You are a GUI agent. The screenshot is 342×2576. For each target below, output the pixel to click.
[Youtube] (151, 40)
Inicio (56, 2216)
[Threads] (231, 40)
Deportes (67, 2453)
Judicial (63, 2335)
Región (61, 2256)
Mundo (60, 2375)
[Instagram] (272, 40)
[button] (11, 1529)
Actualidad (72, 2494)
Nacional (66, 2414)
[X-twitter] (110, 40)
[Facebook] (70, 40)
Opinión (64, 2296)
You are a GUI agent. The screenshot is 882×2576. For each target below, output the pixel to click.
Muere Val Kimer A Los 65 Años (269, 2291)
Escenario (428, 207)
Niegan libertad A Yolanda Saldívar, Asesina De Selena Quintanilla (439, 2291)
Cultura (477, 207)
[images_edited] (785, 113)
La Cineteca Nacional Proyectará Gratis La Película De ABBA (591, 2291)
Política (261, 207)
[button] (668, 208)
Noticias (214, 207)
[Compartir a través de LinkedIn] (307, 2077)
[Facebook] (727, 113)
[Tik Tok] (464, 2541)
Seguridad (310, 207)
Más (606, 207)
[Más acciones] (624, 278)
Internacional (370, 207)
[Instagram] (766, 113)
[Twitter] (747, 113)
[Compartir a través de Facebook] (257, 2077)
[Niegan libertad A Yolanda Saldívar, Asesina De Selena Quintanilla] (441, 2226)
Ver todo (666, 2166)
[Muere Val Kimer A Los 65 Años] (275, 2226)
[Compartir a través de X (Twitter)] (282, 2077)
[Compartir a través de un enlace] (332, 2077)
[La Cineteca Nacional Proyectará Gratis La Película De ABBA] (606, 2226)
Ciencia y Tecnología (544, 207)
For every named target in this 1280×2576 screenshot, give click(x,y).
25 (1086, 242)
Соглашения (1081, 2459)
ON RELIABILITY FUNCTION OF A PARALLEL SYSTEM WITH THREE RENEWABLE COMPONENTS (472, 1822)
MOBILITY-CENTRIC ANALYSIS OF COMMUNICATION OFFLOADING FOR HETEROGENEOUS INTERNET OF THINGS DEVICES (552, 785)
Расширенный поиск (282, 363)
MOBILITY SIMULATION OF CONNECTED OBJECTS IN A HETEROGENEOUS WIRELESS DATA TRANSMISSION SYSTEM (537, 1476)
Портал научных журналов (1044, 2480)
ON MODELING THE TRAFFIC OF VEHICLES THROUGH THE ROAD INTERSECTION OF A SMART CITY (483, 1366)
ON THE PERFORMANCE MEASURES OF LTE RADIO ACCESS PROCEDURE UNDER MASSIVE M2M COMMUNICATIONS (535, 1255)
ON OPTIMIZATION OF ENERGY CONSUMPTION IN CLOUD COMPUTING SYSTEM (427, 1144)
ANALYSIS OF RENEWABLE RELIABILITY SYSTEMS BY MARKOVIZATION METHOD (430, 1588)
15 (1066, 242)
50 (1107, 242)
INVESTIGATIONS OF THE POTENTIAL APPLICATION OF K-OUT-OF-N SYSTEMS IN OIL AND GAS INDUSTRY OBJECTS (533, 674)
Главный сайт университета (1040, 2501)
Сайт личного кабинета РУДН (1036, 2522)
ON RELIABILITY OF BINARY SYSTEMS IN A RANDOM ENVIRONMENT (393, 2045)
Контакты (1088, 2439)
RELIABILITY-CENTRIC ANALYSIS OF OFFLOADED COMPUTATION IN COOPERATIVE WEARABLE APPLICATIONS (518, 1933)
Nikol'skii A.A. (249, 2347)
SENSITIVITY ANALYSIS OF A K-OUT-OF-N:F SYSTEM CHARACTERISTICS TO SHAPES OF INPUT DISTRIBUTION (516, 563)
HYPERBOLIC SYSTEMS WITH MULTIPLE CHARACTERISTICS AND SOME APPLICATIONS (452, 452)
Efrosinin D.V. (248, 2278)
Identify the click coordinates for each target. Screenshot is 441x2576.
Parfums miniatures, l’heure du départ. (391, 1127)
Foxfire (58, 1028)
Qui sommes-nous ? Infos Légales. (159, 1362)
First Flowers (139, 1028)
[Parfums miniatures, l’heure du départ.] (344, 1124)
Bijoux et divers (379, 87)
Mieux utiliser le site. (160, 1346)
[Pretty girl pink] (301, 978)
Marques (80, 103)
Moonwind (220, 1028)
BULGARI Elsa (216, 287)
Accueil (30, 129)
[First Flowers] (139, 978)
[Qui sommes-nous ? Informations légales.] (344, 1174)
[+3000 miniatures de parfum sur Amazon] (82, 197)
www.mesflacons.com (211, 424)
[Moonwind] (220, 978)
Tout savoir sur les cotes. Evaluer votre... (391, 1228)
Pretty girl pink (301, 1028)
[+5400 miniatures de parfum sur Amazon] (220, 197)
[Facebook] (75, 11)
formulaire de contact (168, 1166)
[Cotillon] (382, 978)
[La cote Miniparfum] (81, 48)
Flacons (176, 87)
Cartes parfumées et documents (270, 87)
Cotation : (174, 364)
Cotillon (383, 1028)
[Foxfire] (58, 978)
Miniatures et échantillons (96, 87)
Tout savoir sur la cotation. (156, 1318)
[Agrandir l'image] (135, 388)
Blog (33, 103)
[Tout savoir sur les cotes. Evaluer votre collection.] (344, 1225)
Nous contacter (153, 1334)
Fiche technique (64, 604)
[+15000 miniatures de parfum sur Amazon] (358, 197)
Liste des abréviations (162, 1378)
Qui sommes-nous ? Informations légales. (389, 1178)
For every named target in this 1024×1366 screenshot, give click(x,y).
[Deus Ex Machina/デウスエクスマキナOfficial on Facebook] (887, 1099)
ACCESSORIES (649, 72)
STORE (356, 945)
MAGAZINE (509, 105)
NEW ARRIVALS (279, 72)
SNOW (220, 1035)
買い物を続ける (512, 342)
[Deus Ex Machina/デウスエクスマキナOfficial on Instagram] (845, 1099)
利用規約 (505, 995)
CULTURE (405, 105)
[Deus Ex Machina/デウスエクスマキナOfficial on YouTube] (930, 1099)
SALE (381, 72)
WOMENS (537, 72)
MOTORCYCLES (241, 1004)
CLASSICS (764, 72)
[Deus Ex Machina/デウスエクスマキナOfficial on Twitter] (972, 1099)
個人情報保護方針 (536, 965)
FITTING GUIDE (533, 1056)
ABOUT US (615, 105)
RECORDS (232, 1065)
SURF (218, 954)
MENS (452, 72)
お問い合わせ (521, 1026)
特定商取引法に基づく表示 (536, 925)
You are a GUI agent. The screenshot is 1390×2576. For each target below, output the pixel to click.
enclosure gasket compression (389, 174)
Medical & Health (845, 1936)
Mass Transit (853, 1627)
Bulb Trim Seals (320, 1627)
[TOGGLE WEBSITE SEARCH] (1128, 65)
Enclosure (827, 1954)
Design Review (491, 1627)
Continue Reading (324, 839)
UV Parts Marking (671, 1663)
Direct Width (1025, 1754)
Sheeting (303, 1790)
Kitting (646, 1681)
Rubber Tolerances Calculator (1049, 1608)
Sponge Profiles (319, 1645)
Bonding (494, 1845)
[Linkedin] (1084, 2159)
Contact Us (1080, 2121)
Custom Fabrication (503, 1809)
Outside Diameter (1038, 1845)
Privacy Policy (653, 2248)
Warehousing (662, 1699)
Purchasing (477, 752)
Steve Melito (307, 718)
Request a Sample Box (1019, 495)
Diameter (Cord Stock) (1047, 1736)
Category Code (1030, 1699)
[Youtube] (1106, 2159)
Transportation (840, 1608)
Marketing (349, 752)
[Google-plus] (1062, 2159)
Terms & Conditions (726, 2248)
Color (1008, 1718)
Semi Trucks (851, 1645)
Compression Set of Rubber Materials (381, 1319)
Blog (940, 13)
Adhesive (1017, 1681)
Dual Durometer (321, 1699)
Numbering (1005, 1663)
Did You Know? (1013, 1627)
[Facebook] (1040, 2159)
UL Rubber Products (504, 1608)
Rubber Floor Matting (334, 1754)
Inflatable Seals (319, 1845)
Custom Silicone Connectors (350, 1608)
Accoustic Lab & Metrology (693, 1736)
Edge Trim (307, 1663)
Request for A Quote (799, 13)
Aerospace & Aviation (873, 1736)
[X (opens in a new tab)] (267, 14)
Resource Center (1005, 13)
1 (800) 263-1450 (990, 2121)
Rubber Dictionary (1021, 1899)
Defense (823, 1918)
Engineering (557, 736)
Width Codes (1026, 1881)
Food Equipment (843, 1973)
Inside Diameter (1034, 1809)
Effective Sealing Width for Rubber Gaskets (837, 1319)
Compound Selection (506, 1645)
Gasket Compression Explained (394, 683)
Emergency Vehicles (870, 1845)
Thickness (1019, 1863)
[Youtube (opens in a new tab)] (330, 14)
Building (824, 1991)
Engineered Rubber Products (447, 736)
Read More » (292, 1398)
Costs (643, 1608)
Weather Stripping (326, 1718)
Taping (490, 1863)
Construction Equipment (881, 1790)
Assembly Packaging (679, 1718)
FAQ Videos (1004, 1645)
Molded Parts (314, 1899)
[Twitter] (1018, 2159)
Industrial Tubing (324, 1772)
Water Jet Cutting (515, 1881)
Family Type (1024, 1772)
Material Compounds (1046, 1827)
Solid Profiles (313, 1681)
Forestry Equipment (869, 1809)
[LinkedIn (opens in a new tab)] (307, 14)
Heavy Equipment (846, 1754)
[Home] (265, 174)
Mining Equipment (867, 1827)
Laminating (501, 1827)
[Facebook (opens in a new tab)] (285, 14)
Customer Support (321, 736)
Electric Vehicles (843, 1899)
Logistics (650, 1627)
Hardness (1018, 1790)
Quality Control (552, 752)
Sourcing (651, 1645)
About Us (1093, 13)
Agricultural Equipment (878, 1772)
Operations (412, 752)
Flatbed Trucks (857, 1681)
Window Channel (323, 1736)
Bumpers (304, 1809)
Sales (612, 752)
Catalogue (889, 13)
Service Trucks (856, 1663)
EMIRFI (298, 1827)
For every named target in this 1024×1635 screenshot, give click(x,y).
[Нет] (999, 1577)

Work to complete. Repeat exactly the lines from the line containing "Construction Equipment (881, 1790)" through the end of the listing above; both boundary lines are part of the output.

Response to the task.
Construction Equipment (881, 1790)
Assembly Packaging (679, 1718)
FAQ Videos (1004, 1645)
Molded Parts (314, 1899)
[Twitter] (1018, 2159)
Industrial Tubing (324, 1772)
Water Jet Cutting (515, 1881)
Family Type (1024, 1772)
Material Compounds (1046, 1827)
Solid Profiles (313, 1681)
Forestry Equipment (869, 1809)
[LinkedIn (opens in a new tab)] (307, 14)
Heavy Equipment (846, 1754)
[Home] (265, 174)
Mining Equipment (867, 1827)
Laminating (501, 1827)
[Facebook (opens in a new tab)] (285, 14)
Customer Support (321, 736)
Electric Vehicles (843, 1899)
Logistics (650, 1627)
Hardness (1018, 1790)
Quality Control (552, 752)
Sourcing (651, 1645)
About Us (1093, 13)
Agricultural Equipment (878, 1772)
Operations (412, 752)
Flatbed Trucks (857, 1681)
Window Channel (323, 1736)
Bumpers (304, 1809)
Sales (612, 752)
Catalogue (889, 13)
Service Trucks (856, 1663)
EMIRFI (298, 1827)
For every named target in this 1024×1635 screenshot, give click(x,y).
[Нет] (999, 1577)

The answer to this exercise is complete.